→ **Input**

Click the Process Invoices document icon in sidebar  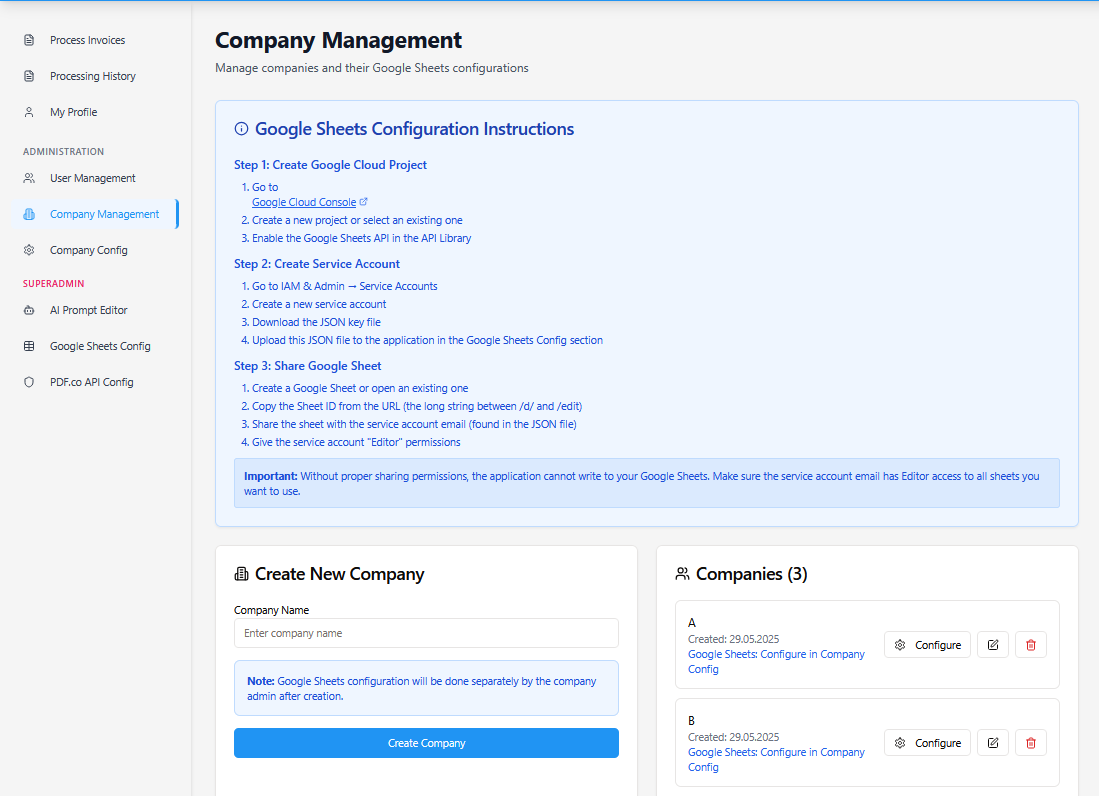coord(29,41)
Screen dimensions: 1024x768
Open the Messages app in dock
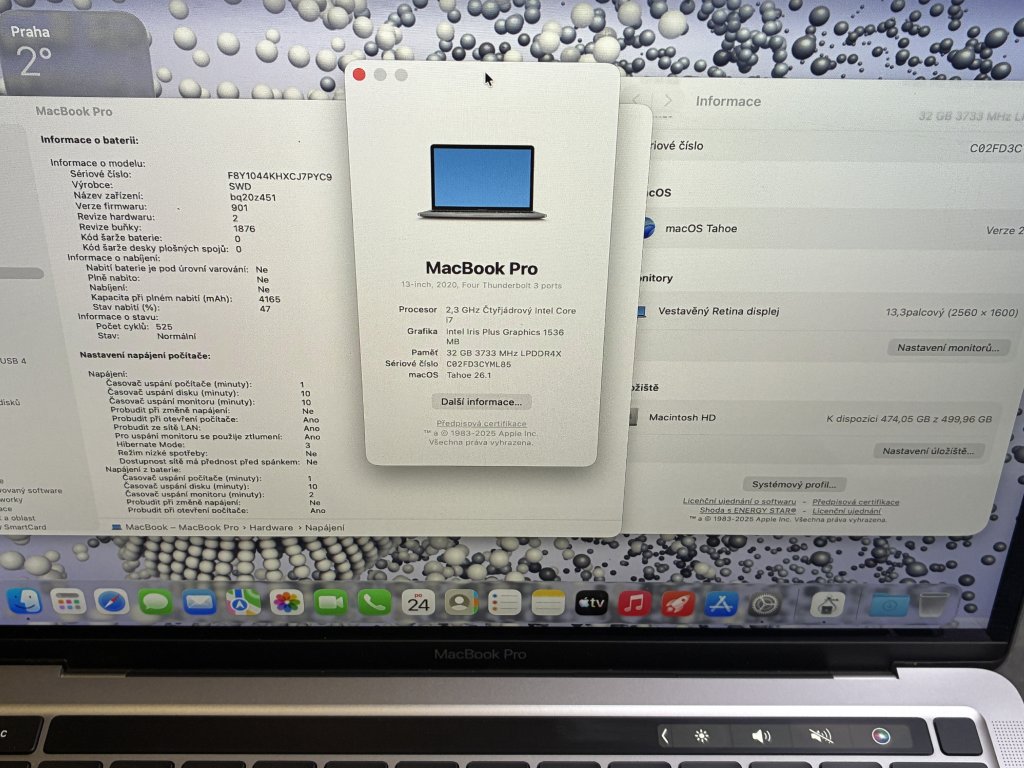(x=155, y=602)
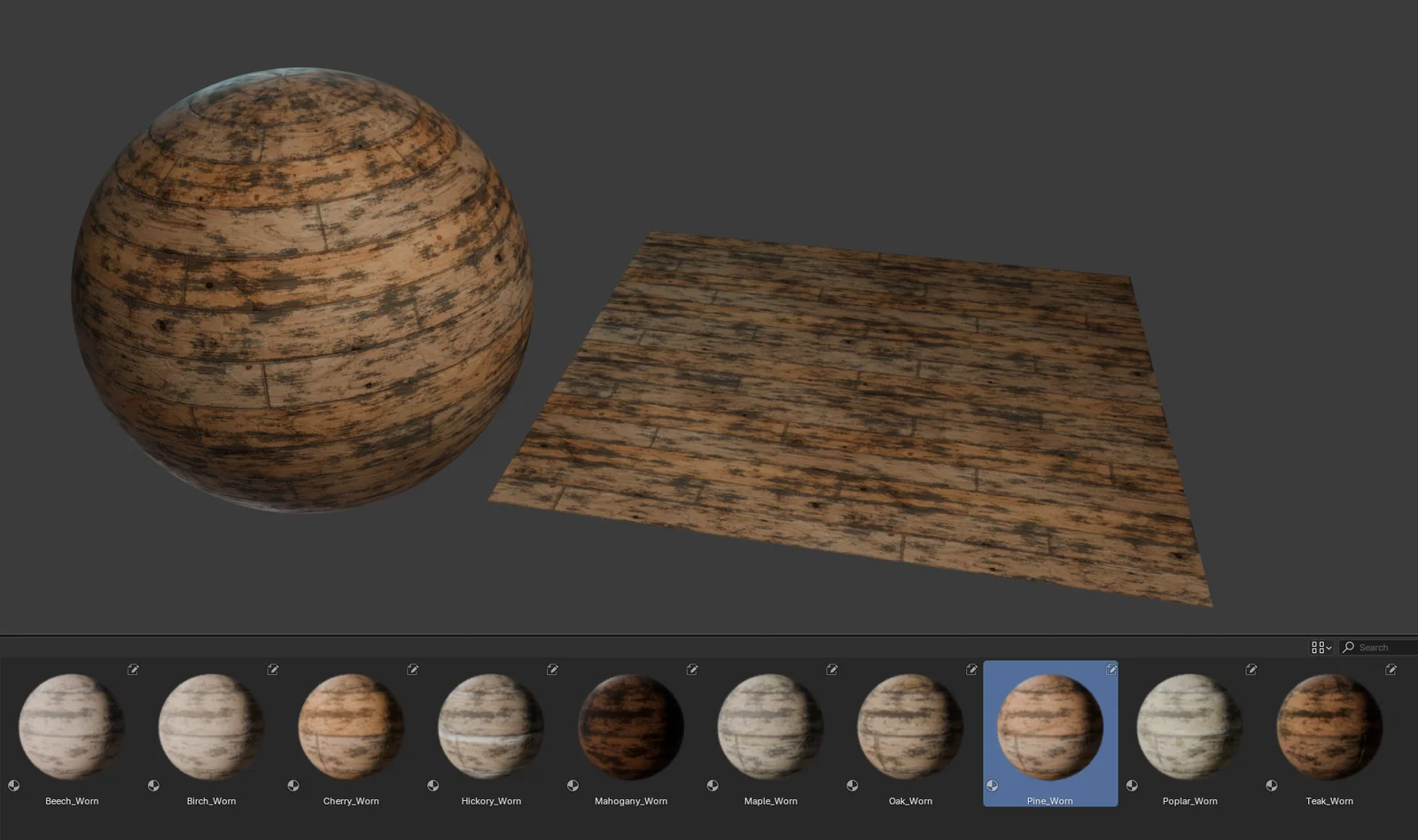Select the Oak_Worn material thumbnail
The image size is (1418, 840).
click(x=910, y=727)
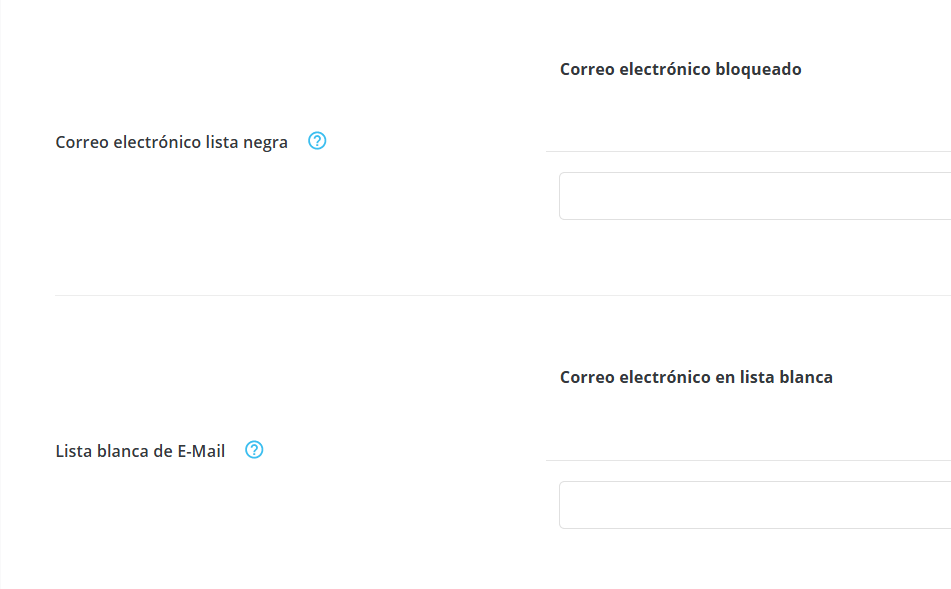Click the whitelisted email text box

(754, 505)
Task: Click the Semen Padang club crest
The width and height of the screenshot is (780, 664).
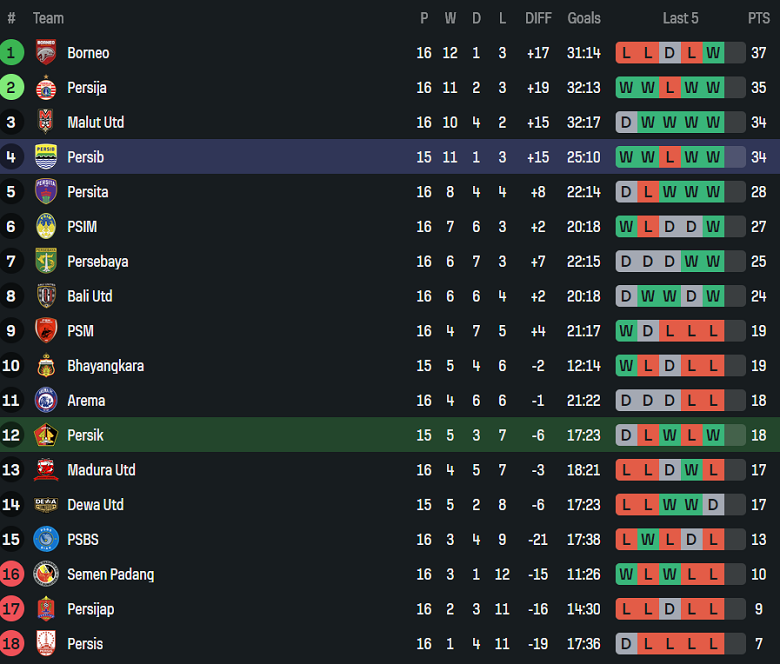Action: pos(45,574)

→ **Exercise directions**
Please write out the part of the records that opens with the line containing "Task: Click the Semen Padang club crest" and closes with the end of the records, renaming "club crest" to "club logo" and keeping everything else the same. Leave the pictures out of your answer.

→ **Written response**
Task: Click the Semen Padang club logo
The width and height of the screenshot is (780, 664).
Action: pos(45,574)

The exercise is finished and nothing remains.